While targeting the pharma market at present, Omron believes it can grow and establish itself through the quality of its products within the mass market—not in specialized systems and applications. "We have volume capacity for more than 30 million tags a year of several different designs," Arnold reports. "We also have a process to make inlays competitive with [those of] anyone in the world. We can play with anybody in a volume business."

Omron's conviction in its ability to produce high-quality, reliable inlays is founded in large part on "Jomful," its own patented process for ultrasonically bonding an RFID chip to an antenna. The company developed this technology to improve the reliability of its HF offerings, and that experience has been carried over into its UHF inlay manufacturing. According to Omron and R and V, the technique enables a very robust union, able to withstand 1,000 hours at a high temperature (185 degrees Fahrenheit), a high relative humidity (85 percent) and significant bending.






According to R and V, its studies have shown that after 300 bends of a tight, fixed radius, there were no failures with Omron inlays. On the other hand, competitive RFID inlays reportedly failed after 50 bends. In addition, Omron claims that the bonding process is very quick—0.3 to 0.5 seconds—enabling mass-production volumes and reducing the cost of production.

Even though Omron will be manufacturing its UHF RFID products at its factory in Shiga, Japan, additional manufacturing capacity could be added in United States as demand grows, according to Arnold. The company says it's impossible to estimate the potential timing for the production to move to the United States, but as the market grows and its volumes expand, having production located nearer the point of distribution may become a competitive advantage. Moreover, with different frequency requirements, it may become more efficient to produce the various frequency designs in separate production facilities.

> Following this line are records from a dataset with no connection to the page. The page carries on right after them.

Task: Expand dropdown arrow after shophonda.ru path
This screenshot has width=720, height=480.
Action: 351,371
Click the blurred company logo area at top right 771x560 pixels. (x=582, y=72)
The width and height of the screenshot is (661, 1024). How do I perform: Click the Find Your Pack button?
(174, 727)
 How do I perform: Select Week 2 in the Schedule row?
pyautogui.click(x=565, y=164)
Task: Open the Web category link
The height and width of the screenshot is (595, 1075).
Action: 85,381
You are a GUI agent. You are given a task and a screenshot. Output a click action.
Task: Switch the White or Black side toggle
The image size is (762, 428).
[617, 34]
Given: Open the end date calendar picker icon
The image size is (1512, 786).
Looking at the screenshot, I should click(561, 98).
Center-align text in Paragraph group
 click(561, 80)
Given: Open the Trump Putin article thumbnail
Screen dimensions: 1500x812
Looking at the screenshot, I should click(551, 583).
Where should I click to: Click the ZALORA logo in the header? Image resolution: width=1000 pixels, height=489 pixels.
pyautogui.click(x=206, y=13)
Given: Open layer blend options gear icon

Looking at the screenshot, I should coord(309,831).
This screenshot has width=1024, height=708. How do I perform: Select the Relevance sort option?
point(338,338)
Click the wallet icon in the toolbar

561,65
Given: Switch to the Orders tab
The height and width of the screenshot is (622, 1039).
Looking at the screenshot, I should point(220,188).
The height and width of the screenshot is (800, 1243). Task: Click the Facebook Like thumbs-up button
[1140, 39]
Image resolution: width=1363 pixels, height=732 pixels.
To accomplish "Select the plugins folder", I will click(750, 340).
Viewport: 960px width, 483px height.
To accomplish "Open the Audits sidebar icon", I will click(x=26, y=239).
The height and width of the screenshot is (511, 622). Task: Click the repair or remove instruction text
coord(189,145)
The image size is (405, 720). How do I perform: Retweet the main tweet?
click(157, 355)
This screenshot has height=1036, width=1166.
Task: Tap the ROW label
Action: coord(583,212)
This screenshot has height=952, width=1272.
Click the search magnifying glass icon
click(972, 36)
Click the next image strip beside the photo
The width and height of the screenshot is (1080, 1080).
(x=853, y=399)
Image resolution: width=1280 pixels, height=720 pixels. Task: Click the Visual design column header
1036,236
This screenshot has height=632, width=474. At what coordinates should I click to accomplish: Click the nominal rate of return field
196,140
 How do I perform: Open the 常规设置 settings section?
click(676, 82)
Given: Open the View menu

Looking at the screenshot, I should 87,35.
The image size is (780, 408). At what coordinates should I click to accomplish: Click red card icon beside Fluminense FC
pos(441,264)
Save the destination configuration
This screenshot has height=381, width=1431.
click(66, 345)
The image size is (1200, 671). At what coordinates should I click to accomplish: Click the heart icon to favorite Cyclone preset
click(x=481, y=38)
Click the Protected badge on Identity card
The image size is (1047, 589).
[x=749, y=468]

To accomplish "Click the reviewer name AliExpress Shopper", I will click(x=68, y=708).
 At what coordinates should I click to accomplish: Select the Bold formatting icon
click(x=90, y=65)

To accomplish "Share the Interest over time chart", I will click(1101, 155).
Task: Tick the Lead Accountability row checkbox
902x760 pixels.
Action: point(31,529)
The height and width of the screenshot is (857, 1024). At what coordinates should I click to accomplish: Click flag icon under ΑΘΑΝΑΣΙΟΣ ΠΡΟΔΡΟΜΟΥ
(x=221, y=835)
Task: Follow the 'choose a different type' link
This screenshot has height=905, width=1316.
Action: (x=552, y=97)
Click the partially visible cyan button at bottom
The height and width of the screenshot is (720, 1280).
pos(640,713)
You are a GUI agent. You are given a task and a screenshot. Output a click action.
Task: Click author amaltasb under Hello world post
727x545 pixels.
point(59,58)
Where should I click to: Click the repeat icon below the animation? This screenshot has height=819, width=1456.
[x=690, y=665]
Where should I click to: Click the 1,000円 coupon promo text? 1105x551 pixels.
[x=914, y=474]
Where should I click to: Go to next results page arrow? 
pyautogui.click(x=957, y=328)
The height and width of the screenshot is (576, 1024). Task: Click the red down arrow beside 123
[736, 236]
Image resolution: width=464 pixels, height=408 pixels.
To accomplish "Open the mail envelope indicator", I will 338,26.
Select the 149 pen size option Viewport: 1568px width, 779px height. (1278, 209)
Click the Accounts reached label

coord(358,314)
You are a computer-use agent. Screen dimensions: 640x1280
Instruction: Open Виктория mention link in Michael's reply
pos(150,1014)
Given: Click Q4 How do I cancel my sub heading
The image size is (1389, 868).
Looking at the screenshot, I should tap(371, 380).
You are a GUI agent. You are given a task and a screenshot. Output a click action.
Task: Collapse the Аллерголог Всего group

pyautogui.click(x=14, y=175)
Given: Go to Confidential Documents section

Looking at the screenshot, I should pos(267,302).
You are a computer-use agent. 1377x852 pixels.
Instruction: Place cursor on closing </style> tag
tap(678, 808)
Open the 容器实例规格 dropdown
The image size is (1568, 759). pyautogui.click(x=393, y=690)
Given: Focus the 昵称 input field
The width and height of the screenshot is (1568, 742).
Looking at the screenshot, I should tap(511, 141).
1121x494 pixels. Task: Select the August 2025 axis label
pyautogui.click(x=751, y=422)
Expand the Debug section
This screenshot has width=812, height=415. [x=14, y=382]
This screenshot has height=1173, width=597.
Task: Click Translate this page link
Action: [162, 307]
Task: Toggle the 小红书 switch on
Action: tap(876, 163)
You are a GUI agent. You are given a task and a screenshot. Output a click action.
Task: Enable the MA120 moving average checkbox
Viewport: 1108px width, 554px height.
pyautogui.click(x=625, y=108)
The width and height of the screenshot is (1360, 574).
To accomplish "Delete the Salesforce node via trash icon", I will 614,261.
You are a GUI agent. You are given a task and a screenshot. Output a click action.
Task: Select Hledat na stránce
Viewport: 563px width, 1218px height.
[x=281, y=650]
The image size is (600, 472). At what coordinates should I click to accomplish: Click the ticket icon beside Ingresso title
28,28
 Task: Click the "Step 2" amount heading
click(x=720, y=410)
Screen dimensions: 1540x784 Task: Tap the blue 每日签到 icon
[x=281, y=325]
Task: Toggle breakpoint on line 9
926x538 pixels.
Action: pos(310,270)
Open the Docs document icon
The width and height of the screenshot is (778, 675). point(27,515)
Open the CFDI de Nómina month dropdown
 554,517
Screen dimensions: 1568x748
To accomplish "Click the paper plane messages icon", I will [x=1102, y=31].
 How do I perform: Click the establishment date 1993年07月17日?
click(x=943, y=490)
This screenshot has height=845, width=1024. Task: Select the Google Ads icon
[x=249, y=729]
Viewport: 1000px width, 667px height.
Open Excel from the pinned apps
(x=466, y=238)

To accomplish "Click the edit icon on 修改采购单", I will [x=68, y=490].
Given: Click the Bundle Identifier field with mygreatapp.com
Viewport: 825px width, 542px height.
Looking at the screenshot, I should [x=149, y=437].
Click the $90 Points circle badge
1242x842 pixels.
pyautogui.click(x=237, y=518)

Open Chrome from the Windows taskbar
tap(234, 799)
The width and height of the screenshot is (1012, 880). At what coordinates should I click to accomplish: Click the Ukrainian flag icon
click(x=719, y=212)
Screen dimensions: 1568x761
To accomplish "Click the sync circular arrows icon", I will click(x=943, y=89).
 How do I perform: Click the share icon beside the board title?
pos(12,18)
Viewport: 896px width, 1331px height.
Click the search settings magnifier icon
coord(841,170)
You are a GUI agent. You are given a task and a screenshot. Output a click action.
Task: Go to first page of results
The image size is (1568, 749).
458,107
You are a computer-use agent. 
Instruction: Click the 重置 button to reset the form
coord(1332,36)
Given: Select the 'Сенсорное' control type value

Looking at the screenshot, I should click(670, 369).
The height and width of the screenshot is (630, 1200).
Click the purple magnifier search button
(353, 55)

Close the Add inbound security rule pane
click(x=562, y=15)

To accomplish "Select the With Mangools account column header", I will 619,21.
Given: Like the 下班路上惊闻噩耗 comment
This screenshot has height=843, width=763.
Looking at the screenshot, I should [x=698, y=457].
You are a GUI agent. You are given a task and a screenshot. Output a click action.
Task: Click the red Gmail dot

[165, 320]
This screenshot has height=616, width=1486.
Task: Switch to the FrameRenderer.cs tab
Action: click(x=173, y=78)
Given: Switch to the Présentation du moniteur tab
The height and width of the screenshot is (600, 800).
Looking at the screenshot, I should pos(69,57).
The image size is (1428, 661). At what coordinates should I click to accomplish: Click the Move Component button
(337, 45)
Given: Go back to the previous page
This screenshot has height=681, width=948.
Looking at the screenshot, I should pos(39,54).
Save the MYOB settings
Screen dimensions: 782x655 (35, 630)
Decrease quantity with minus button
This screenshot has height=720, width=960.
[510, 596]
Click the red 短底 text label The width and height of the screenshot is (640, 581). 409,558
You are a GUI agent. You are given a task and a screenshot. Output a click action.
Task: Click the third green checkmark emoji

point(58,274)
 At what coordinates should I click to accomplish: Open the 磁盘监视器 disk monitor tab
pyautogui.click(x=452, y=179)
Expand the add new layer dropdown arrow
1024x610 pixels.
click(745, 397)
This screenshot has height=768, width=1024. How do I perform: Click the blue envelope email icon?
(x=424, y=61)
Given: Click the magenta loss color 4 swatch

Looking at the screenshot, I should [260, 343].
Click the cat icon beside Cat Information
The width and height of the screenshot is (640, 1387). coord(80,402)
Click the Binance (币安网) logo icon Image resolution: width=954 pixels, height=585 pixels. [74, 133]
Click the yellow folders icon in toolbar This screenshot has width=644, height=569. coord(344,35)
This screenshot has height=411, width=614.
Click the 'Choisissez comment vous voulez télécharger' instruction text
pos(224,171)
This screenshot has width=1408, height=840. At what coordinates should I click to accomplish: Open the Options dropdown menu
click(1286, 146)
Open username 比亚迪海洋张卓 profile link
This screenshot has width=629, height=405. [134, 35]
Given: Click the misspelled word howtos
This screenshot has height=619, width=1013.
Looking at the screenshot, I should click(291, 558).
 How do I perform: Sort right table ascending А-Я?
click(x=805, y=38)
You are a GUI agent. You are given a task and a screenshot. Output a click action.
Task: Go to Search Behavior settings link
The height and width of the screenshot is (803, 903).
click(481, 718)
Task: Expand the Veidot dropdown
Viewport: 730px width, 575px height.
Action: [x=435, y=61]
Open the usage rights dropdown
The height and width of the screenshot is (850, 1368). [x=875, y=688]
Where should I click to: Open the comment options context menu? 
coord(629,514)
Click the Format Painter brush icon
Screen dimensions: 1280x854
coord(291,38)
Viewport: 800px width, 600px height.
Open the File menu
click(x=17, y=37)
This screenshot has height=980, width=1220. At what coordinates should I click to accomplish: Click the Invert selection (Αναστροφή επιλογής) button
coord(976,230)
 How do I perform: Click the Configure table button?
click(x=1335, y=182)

Omron's revenue from UHF equipment sold in the United States will total several million dollars this year, Arnold says, and its new RFID Business Development Group remains tiny compared with the resources and revenues of other Omron units. With the focus and the weight of its parent's manufacturing base and experience behind it, however, Arnold is confident the new RFID unit will break even next year and be profitable by 2007.